--- BEGIN ---
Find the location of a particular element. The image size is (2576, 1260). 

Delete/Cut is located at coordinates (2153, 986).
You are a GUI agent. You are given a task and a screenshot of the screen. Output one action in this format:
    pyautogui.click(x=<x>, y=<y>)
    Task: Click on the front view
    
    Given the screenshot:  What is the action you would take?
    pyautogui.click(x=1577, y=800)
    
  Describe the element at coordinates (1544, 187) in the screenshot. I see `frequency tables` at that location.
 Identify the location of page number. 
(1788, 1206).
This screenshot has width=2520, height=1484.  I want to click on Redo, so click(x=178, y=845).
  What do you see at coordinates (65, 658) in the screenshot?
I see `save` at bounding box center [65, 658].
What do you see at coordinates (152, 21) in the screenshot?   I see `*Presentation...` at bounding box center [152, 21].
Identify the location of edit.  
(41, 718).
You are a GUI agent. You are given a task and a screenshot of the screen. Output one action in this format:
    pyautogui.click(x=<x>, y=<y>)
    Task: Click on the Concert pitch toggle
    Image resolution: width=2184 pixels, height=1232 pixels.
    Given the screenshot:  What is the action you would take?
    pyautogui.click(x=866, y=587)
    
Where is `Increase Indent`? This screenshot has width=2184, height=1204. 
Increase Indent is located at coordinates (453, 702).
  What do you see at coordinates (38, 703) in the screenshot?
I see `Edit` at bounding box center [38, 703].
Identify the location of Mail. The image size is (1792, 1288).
--- END ---
### Exercise aim
Convert the data above into a JSON list of strings, one string per line and with blank lines omitted, beginning at the line that contains "What do you see at coordinates (152, 21)" and continuing through the last line of the data.

### Solution for this task
[
  "What do you see at coordinates (152, 21) in the screenshot?   I see `*Presentation...` at bounding box center [152, 21].",
  "Identify the location of edit.  ",
  "(41, 718).",
  "You are a GUI agent. You are given a task and a screenshot of the screen. Output one action in this format:",
  "    pyautogui.click(x=<x>, y=<y>)",
  "    Task: Click on the Concert pitch toggle",
  "    Image resolution: width=2184 pixels, height=1232 pixels.",
  "    Given the screenshot:  What is the action you would take?",
  "    pyautogui.click(x=866, y=587)",
  "Where is `Increase Indent`? This screenshot has width=2184, height=1204. ",
  "Increase Indent is located at coordinates (453, 702).",
  "  What do you see at coordinates (38, 703) in the screenshot?",
  "I see `Edit` at bounding box center [38, 703].",
  "Identify the location of Mail. The image size is (1792, 1288)."
]